GPC curves of EPABN prepared from different solvent systems (THF eluent, PS standard).

Table 5. EPABN Prepared by Different Solvent Systems.
  EPABN molecular weight distribution
  
solvent system V(ethanol)/V(water) Mn Mw Mw/Mn N content, wt %
absolute ethanol 1200 1500 1.25 8.93
4:1 1400 2200 1.57 9.32
2:1 1400 1900 1.36 9.53
Open in a new tab

Thermal Properties

EPABN Resins Prepared from Different 3-Aminophenylacetylene and NaOH Molar Ratios

The TGA curves of EPABN resin-cured products prepared from different 3-aminophenylacetylene and NaOH molar ratios are shown in Figure 7, and the typical parameters of the TG curves are shown in Table 6. With the increase of the molar ratio of 3-aminophenylacetylene to NaOH, the Td5, Td10, char residue at 700 and 1000 °C of the cured EPABN resin first increased and then decreased. When the molar ratio of 3-aminophenylacetylene to NaOH is 1:1.09, the Td5, Td10, char residues at 700 and 1000 °C of the cured EPABN resin are the lowest, and the thermal performance is poor. When the molar ratio of 3-aminophenylacetylene to NaOH is 1:1.73, char residues at 700 and 1000 °C of the cured EPABN resin are the highest, which are 76.1% and 70.1%, respectively. When the molar ratio of 3-aminophenylacetylene to NaOH is 1:2.07, the cured EPABN resins Td5 and Td10 reach the highest, but the residual char rate is lower. Combined with GPC and elemental analysis of EPABN, it was found that EPABN resin prepared from a molar ratio of 3-aminophenylacetylene to NaOH of 1:1.73 has excellent thermal properties.

Figure 7.

Figure 7

Open in a new tab

TG curves of the cured EPABN resin prepared from different molar ratios of 3-aminophenylacetylene to NaOH (N2, 10 °C/min).

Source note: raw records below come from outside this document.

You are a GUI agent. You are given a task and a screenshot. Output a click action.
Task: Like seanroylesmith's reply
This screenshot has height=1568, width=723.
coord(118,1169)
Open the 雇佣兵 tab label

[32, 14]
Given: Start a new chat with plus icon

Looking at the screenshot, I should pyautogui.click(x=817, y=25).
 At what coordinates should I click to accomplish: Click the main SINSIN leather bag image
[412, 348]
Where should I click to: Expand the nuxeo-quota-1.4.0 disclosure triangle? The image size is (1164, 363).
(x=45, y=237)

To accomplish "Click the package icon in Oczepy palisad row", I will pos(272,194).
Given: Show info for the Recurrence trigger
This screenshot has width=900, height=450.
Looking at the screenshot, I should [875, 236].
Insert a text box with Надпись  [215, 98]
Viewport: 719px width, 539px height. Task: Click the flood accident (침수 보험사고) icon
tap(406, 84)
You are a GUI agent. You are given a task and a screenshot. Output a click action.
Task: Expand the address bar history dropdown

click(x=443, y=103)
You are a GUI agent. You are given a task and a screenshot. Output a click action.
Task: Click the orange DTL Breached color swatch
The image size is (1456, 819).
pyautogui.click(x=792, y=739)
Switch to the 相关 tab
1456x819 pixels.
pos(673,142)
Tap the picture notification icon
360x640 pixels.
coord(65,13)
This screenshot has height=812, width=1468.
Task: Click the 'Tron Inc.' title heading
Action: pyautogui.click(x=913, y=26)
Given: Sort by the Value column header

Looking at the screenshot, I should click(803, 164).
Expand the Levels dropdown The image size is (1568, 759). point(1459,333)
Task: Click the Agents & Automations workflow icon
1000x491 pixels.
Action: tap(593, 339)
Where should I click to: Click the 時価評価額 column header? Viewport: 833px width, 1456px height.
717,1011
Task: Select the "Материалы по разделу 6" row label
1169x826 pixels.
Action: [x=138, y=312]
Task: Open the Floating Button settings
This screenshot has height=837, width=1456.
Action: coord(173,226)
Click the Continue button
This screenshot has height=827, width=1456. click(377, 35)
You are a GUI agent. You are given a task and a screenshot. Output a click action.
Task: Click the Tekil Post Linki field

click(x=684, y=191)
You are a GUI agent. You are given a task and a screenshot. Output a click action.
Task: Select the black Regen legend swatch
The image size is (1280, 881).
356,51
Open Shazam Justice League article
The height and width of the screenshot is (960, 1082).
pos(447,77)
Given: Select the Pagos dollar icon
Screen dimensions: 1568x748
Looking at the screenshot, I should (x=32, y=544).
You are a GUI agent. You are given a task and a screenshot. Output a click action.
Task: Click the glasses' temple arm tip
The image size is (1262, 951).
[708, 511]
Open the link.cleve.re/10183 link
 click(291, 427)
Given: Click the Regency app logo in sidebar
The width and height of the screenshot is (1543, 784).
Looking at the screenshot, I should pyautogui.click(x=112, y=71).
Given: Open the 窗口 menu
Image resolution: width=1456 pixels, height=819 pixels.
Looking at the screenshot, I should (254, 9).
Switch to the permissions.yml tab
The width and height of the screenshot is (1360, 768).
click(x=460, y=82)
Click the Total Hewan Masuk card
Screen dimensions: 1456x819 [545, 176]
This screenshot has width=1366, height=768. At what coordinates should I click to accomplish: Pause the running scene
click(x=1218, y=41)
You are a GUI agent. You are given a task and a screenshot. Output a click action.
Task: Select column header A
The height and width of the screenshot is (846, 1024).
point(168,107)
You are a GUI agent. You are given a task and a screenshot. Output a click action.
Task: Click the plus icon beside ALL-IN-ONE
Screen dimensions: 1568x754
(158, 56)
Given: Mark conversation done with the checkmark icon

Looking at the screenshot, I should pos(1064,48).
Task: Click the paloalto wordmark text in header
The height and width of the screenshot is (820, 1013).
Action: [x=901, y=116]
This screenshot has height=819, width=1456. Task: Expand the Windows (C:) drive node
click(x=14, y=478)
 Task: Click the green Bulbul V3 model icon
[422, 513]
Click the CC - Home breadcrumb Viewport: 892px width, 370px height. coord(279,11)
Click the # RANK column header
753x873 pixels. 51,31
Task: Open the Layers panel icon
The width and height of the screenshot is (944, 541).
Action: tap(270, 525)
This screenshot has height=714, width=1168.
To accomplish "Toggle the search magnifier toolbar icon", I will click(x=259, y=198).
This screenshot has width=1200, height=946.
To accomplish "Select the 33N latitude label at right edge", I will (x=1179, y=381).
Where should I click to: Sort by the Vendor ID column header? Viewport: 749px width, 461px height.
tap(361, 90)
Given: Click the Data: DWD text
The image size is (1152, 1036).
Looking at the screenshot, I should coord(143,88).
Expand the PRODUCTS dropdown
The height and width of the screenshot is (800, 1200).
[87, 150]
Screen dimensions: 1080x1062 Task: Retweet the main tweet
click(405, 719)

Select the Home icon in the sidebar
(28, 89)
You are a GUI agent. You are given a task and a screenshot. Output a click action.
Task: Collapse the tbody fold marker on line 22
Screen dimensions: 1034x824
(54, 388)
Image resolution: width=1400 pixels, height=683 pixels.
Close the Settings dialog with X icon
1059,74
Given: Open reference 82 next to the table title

Table 6. Typical Parameters of the TG Curvea.
sample Td5, °C Td10, °C char yield at 700 °C (%) char yield at 1000 °C (%)
1:1.09 333 381 75.8 59.1
1:1.73 457 522 76.1 70.0
1:2.07 468 526 72.9 64.5
1:2.17 455 517 71.1 62.5
Open in a new tab
a

Td5, the temperature at which 5% of the sample decomposes; Td10, the temperature at which 10% of the sample decomposes.

EPABN Resin Prepared from Different Solvent Systems

The TG curves of the cured EPABN resin prepared from different solvent systems are shown in Figure 8, and the typical parameters of the TG curves are shown in Table 7. The Td5, Td10, char residues at 700 and 1000 °C of the cured EPABN resin gradually increase with the increase of the water content of the solvent system. When the solvent system used was two-thirds ethanol and one-third water (v/v), the Td5, Td10, char residues at 700 and 1000 °C of the cured EPABN resin reached the highest, 463 °C, 531 °C, 78.2%, and 72.1%, respectively. Combined with GPC and elemental analysis of EPABN, it can be seen that the N content of EPABN molecules synthesized under this condition is the highest, indicating that the content of active alkyne groups in the resin molecular structure is the highest. The heat-polymerization of alkyne groups increases the cross-link density of the cured EPABN resin, which greatly improves the heat resistance and ablation resistance of EPABN resins.

Figure 8.

Figure 8

Open in a new tab

TG curves of the cured EPABN resin prepared from different solvent systems (N2, 10 °C/min).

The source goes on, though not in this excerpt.